PASSAGE FOR REVIEW:
==*==

Introducing: Schooling Fishes
by Ruby Bayan
Characins, or Characiformes, are native to Africa and Central America. Most of them have teeth and prefer insects, but will hardly balk at other types of food. The most common aquarium specie is the tetra, although hatchetfishes, pencilfishes, as well as piranhas, belong to this group of active swimmers. Mostly shoaling fishes, Characins prefer clean, clear, running water – they like highly oxygenated habitats, being highly sensitive to poor water quality.
Cyprinids, or Cypriniformes, on the other hand, proliferate all over the world. They are toothless – they grind their food in their throats – and are omnivorous. Often referred to as “eating machines”, this highly active group of fishes feed on practically anything that fits their mouths. Schooling tropical Cyprinids include the favorite barbs, rasboras, and danios.
No self-proclaimed tropical fish hobbyist has not heard of or cared for a tetra. Commercially bred for the aquarist trade, tetras are sold all over the world, giving all the enthusiasts the opportunity to appreciate a splendid display of color and agility, as well as the challenge in keeping schooling fishes healthy and viable in a community setup.
The favorite aquarium tetras are the African Tetras (Congo Tetra and African Red-Eyed Tetra) and the South American Tetras (the Neon [see photo], Glowlight, Lemon, Cardinal, and Emperor Tetras).

==*==

PROVIDED DATA:
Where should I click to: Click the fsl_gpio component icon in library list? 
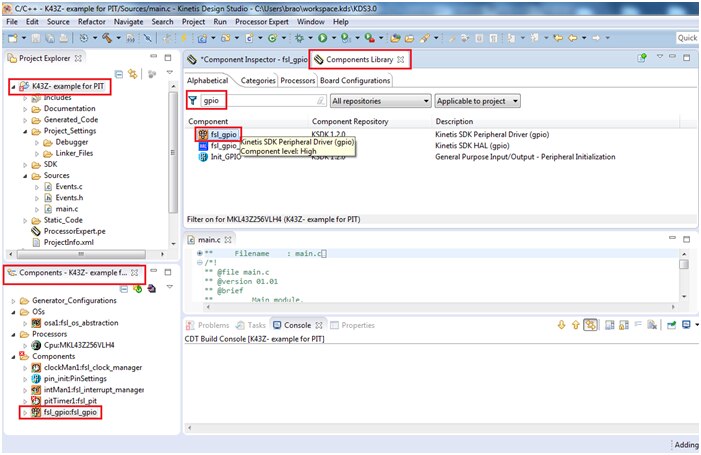[202, 133]

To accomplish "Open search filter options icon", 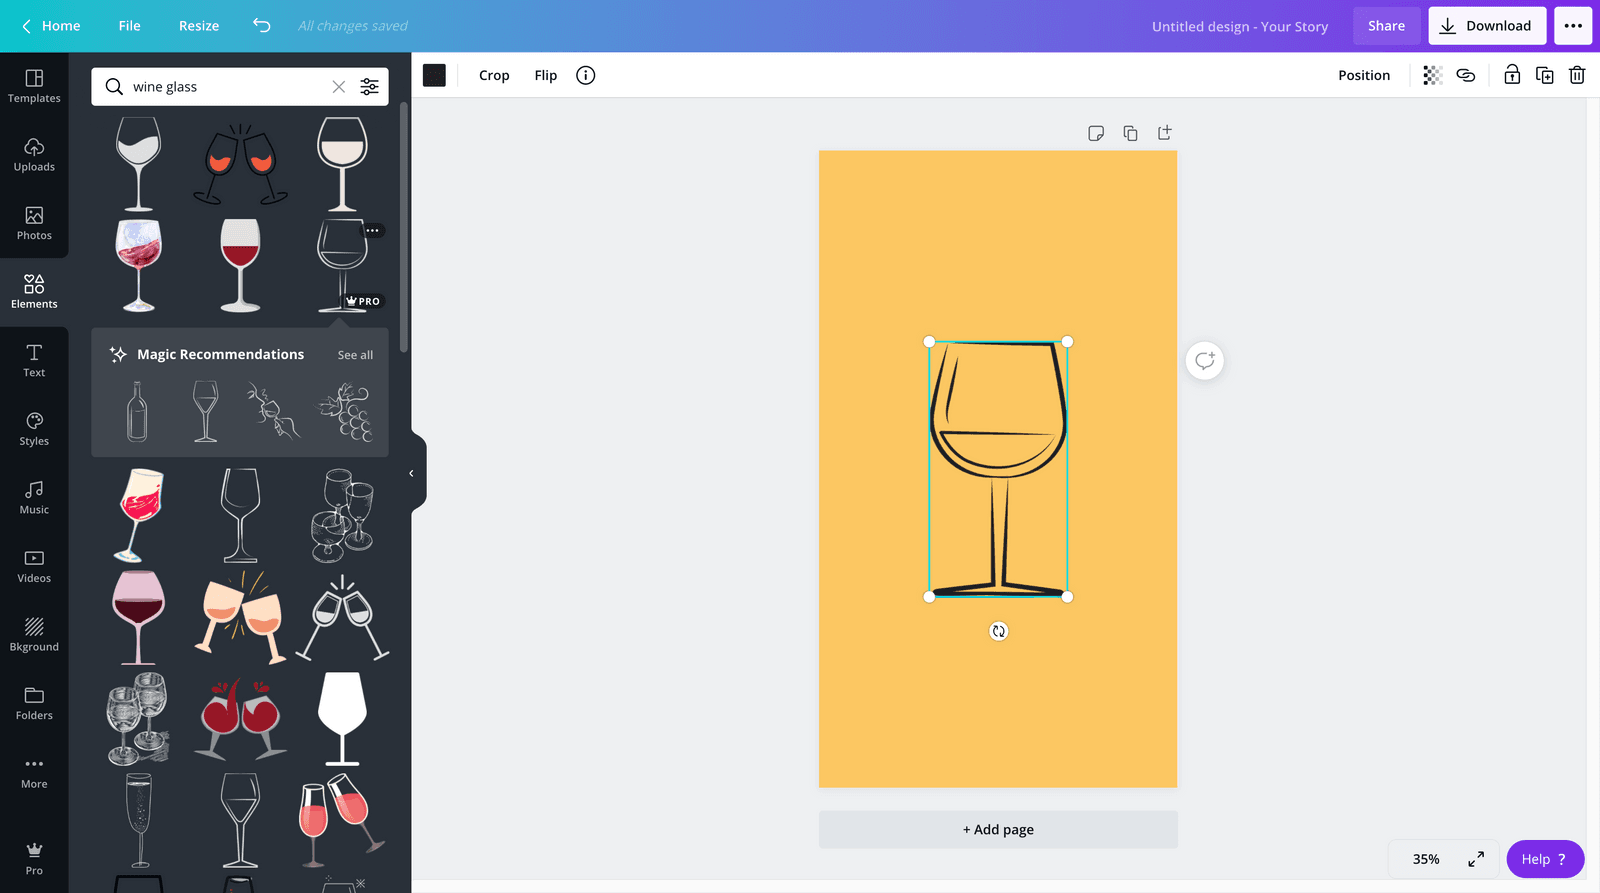I will coord(370,87).
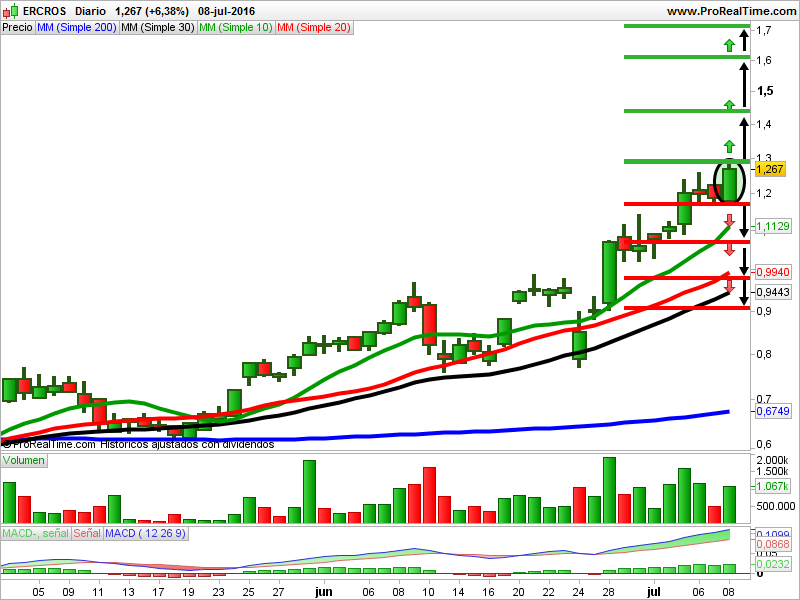
Task: Click the MACD-, señal histogram label
Action: (x=35, y=533)
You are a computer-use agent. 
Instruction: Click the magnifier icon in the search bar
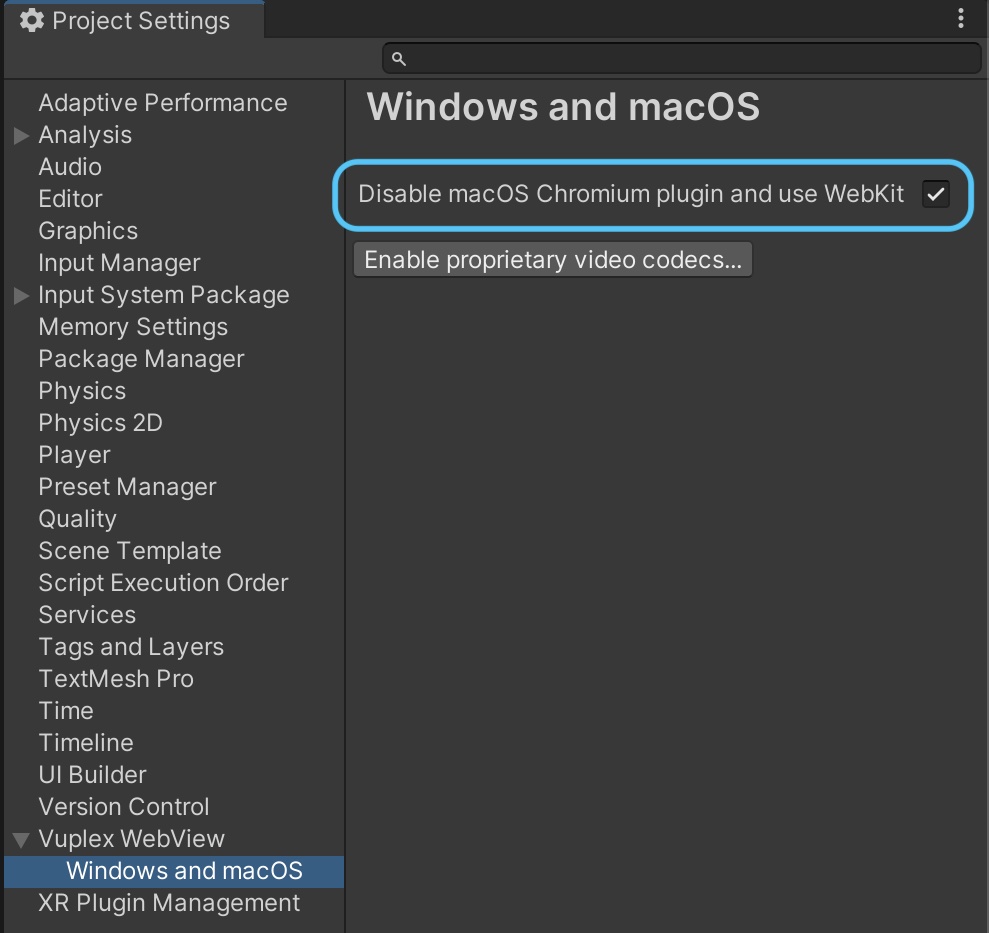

==*==

PROBLEM TO SOLVE:
Copy the passage on schooling fishes, starting at "The favorite aquarium" and ending at "and Emperor Tetras).", and substitute "Rummy-Nose" for "Lemon".

ANSWER SECTION:
The favorite aquarium tetras are the African Tetras (Congo Tetra and African Red-Eyed Tetra) and the South American Tetras (the Neon [see photo], Glowlight, Rummy-Nose, Cardinal, and Emperor Tetras).